Published by Alessandro Violante on January 8, 2017
Spanish musician Rafael Martinez Espinosa, known as Geistform, started making music released by the pioneering Dirk Ivens label Daft Records approximately in 2002, when his first album titled Uno was released and rhythmic noise music became a bit more known in the underground industrial scene. He could be considered a younger incarnation of Esplendor Geométrico, which are Spanish as well and broadly considered the true pioneers of that kind of distorted sound, although that of Geistform is quite different from theirs.
If his early sound was surely more influenced by Sonar and Dive, as well as by rough techno with a genuine early industrial attitude, when he joined Hands Productions in 2008 he started composing minimalist rhythmic noise-oriented ballets alternated to more IDM songs, which can be described using this definition: syncopated post-industrial ’70s-fashioned ballets for people living in the age of digital information overload, with titles and sounds recalling radio waves, transistors, sensors, semiconductors and radio telescopes (RATAN 600).
Things changed once again in 2015, when he released the techno industrial-influenced Tension EP, following a genre experiencing a new life recently, quite different from what released before. His new album, Transmitter, released on 14th October, four years after the very old school-sounding Data Transmission, is a mixture of two different sides of Geistform music: the first part of the album is more techno-oriented, while the second presents his classic old school sound. Songs like Gauss, Receptor and the aforementioned RATAN 600 are pure techno industrial episodes, filled with his sounds of choice. The strong four on the floor feeling is interrupted by the second part of the album, alternating more noisy episodes such as Coda 705, with its danceable rhythm and its noise atmosphere or the hard Semiconductor, a perfect dry mixture of his two main influences: IDM and techno. The opener Measurement has a danceable rhythm which plays with sound-waves generated by Rafael’s gear.

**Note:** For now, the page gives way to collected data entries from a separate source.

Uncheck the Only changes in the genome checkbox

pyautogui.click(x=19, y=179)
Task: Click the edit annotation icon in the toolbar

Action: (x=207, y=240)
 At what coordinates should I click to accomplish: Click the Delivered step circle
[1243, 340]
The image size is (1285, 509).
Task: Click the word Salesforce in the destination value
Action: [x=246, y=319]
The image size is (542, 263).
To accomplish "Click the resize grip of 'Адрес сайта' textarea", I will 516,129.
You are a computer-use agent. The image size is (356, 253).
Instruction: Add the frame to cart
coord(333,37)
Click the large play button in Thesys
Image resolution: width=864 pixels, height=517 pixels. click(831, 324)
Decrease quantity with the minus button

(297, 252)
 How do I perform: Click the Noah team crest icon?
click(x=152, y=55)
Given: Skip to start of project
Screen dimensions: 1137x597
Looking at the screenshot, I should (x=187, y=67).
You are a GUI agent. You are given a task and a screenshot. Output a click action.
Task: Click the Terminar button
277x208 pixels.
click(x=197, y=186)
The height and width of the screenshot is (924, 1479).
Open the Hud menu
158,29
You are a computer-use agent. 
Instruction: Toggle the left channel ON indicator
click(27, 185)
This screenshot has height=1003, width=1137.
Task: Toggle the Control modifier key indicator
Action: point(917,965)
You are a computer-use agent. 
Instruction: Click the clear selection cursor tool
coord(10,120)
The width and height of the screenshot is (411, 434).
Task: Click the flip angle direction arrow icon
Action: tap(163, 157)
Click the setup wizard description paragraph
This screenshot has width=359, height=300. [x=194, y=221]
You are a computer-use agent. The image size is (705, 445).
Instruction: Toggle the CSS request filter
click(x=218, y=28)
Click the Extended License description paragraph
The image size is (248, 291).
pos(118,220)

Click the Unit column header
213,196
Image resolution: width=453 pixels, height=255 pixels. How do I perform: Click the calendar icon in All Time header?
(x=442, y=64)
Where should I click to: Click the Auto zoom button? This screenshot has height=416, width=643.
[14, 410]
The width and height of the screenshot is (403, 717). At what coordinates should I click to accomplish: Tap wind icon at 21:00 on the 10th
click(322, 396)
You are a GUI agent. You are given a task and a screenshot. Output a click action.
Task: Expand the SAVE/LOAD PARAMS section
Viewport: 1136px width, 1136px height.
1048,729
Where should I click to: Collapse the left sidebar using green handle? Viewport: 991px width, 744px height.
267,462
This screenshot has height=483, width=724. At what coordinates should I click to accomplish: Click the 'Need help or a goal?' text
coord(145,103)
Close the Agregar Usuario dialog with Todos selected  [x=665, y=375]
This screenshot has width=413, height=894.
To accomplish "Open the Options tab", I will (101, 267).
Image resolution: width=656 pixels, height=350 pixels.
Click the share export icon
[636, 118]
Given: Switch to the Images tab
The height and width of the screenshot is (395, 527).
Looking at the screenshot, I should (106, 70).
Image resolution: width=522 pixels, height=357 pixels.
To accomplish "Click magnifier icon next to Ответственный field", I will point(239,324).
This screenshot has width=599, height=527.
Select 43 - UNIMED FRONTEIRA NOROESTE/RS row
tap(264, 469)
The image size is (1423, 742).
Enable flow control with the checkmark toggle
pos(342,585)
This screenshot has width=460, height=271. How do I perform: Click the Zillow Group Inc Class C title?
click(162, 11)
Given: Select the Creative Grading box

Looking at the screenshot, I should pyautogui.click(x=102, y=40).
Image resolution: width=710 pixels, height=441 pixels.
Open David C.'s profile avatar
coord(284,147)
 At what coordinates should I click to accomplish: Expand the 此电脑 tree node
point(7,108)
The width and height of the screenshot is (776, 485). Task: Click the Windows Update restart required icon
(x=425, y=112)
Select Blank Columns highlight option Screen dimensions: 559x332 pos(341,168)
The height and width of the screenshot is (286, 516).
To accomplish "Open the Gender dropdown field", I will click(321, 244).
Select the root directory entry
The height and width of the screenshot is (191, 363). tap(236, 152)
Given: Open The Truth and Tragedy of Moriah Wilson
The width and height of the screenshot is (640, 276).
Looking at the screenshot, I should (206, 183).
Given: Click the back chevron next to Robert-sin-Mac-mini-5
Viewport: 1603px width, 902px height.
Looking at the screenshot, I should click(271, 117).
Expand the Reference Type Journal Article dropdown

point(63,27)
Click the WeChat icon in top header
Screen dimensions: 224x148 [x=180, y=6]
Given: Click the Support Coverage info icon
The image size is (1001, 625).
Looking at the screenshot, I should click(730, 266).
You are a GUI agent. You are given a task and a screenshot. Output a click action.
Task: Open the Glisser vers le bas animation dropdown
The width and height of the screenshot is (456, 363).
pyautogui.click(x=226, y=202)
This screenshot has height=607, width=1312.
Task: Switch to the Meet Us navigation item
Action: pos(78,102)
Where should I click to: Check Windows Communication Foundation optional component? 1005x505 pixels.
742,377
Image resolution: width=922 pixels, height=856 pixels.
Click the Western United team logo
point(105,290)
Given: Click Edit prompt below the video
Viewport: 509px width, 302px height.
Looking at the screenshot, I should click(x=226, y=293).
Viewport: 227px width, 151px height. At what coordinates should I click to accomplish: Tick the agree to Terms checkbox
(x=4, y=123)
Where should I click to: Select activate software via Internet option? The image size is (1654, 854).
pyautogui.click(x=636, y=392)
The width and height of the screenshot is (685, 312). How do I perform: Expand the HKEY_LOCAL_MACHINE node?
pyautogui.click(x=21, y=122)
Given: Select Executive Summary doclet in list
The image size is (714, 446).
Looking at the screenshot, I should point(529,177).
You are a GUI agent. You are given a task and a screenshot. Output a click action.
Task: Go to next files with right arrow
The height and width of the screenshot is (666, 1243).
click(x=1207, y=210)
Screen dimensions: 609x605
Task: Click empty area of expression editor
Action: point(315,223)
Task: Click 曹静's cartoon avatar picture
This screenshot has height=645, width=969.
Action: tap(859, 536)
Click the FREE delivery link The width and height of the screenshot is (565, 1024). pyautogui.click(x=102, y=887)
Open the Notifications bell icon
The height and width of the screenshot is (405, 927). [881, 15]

Geistform doesn’t have fear to change his style and in Transmitter he demonstrates how to be a mature and smart artist, with the understanding that repeating the same formula can be frustrating, although maybe this can be a problem for someone. Geistform is the demonstration that art is subjected to a natural transformation. Each song of Transmitter is a single fragment of the puzzle, perfect for the alternative dancefloor.